Et bien, vivre cette tension, hier comme aujourd’hui, suppose de demeurer ancré dans cette assurance que
l’avenir de ce monde, de notre monde, est en ce Dieu qui ne l’abandonnera jamais au mal, qui n’a jamais
renoncé à l’aimer, et c’est là ce que la Croix établit.
Cette espérance Paul l’atteste ainsi : «Le salut est aujourd’hui plus proche qu’au moment où nous avons cru».
Il se dit que connaître le passé est indispensable pour comprendre le présent. Certes. Mais notre présent, pour
le vivre en témoins de l’Evangile, c’est cet avenir particulier qu’il faut “connaître” ; non l’avenir des
circonstances et des évènements, mais l’avenir de notre monde comme inséparablement lié à ce salut “plus
proche que jamais”.
Les Réveils sont des temps de vive espérance.
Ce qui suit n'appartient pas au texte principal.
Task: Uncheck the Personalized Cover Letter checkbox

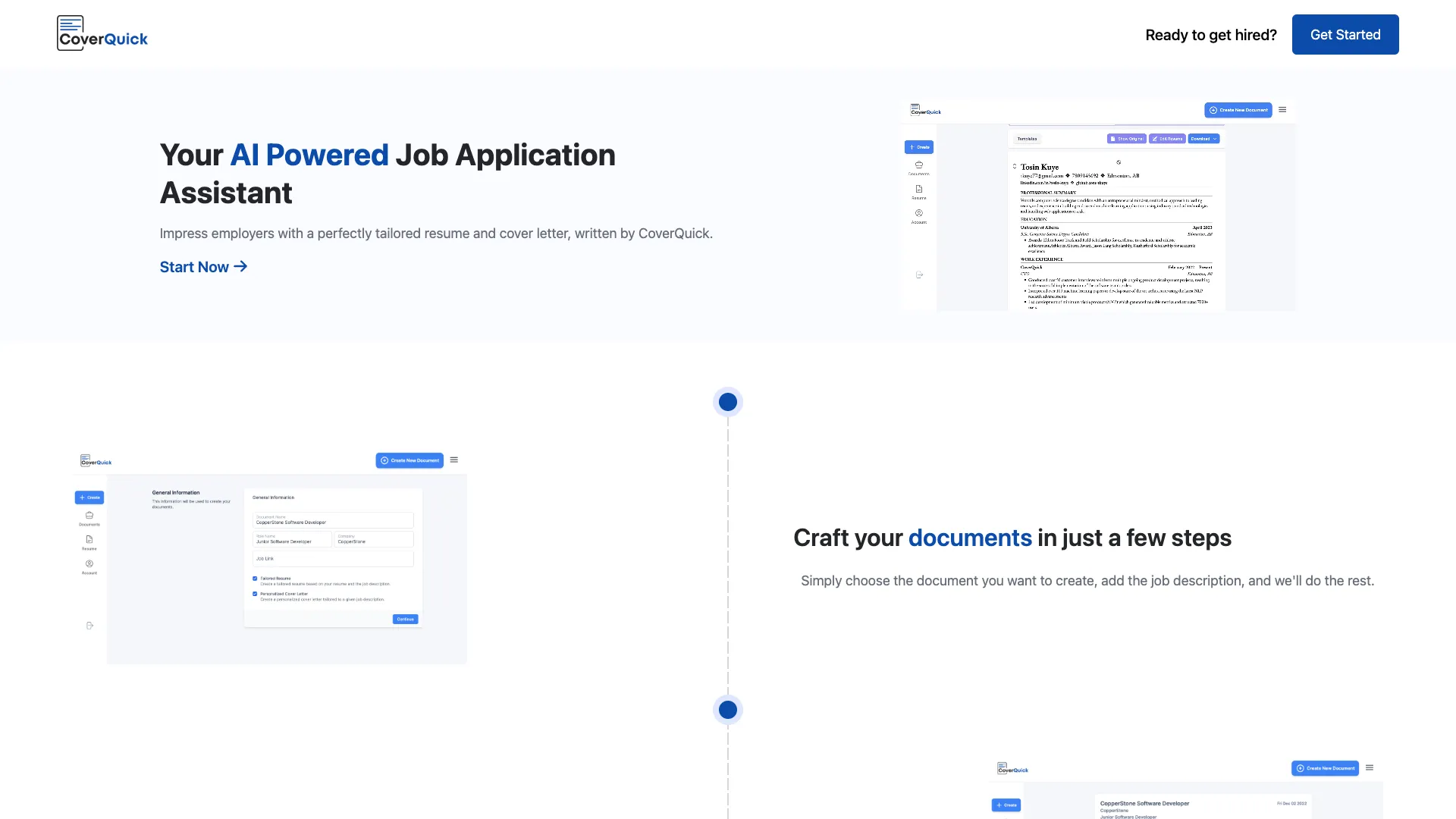Action: (x=255, y=594)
Cette espérance vive, qui au fil des siècles, a tenu éveillé les témoins dans les heures les plus sombres, et qui
nous tient encore éveillés aujourd’hui.
Le journal La Croix rapporte ces jours-ci l’histoire d’un égyptien, né musulman, converti au Christ par la
lecture d’un évangile, qui ces jours-ci fait appel au Haut Tribunal Administratif pour que sur sa carte
d’identité la mention “musulman” soit remplacée par celle de “chrétien”. Ne pensez-vous pas qu’il lui faut
une espérance solidement ancrée dans le Christ, pour engager cette démarche dans la conscience de toutes les
conséquences ?
En vérité, toutes les Eglises – au moins toutes les Eglises nées du protestantisme - sont nées d’audace, de
courage et de foi.
Toutes les Eglises que nos représentons se sont opposées à des puissances établies ;
Toutes nos Eglises ont bouleversé des rigidités religieuses, sociales.
Toutes nos Eglises ont obtenu par leur prière la pluie du ciel (et aujourd’hui du beau temps !).
Toutes ont accepté de payer le prix de la grâce.
Toutes, sans exception, se sont un jour allongées sous un genêt, découragées, s’interrogeant sur leur raison
d’être, se laissant gagner par l’engourdissement.
Quelle espérance nous habite, quelle espérance nous porte, quelle espérance nous fait vivre ?
Permettez-moi deux remarques : La première à propos du sommeil et la seconde à propos du réveil.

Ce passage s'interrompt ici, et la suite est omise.